[Python-Dev] performance testing recommendations in devguide

Carlos Nepomuceno carlosnepomuceno at outlook.com
Wed May 29 20:59:21 CEST 2013


----------------------------------------
> Date: Wed, 29 May 2013 12:00:44 -0600
> From: ericsnowcurrently at gmail.com
> To: python-dev at python.org
> Subject: [Python-Dev] performance testing recommendations in devguide
>
> The devguide doesn't have anything on performance testing that I could
> find. We do have a number of relatively useful resources in this
> space though, like pybench and (eventually) speed.python.org. I'd
> like to add a page to the devguide on performance testing, including
> an explanation of our performance goals, how to test for them, and
> what tools are available.

Thanks Eric! I was looking for that kind of place! ;)

> Tools I'm aware of:
> * pybench (relatively limited in real-world usefulness)
> * timeit module (for quick comparisions)
> * benchmarks repo (real-world performance test suite)
> * speed.python.org (would omit for now)

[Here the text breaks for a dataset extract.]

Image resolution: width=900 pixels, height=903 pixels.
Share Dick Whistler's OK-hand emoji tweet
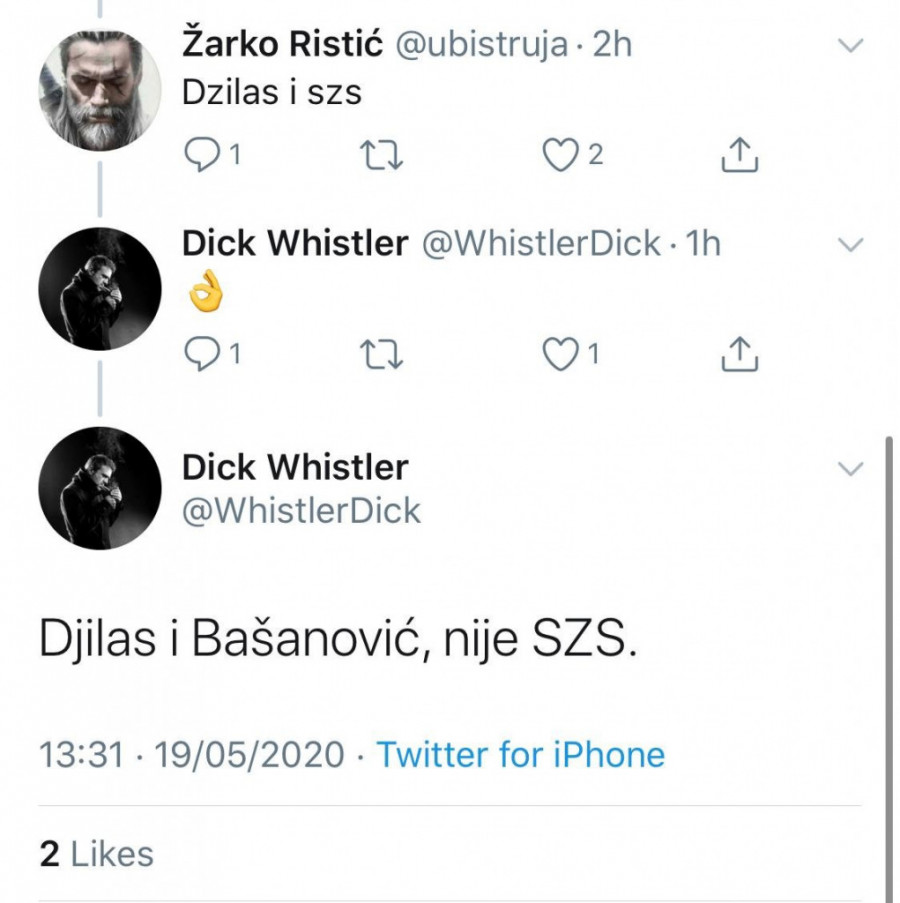[x=739, y=354]
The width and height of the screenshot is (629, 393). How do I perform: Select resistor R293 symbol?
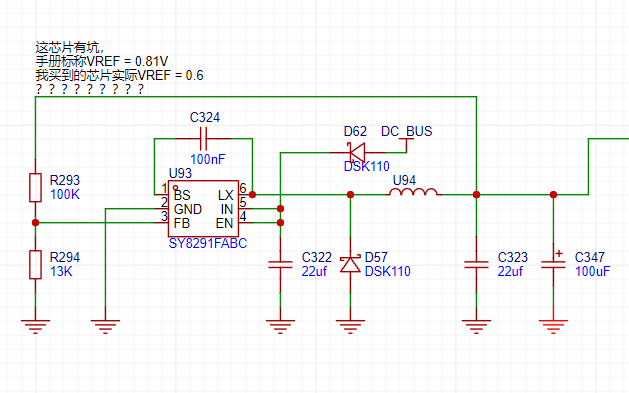click(35, 187)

Why PyBench isn't considered reliable[1]?

What do you mean by "benchmarks repo"? http://hg.python.org/benchmarks ?

> Things to test:
> * speed
> * memory (tools? tests?)
>
> Critically sensitive performance subjects
> * interpreter start-up time
> * module import overhead
> * attribute lookup overhead (including MRO traversal)
> * function call overhead
> * instance creation overhead
> * dict performance (the underlying namespace type)
> * tuple performance (packing/unpacking, integral container type)
> * string performance
>
> What would be important to say in the devguide regarding Python
> performance and testing it?

I've just discovered insertion at the end is faster than at the start of a list.
I'd like to see things like that not only in the devguide but also in the docs (http://docs.python.org/).
I found it on Dan's presentation[2] but I'm not sure it isn't in the docs somewhere.

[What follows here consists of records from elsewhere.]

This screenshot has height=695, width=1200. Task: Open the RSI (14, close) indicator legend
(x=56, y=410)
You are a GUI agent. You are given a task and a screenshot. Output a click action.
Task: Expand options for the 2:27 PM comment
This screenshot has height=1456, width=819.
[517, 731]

> What would you add/subtract from the
> above?

Threading performance!

> How important is testing memory performance? How do we avoid
> performance regressions? Thanks!

Testing and making it faster! ;)

Offcourse we need a baseline (benchmarks database) to compare and check improvements.

> -eric


[1] "pybench - run the standard Python PyBench benchmark suite. This is considered
an unreliable, unrepresentative benchmark; do not base decisions
off it. It is included only for completeness."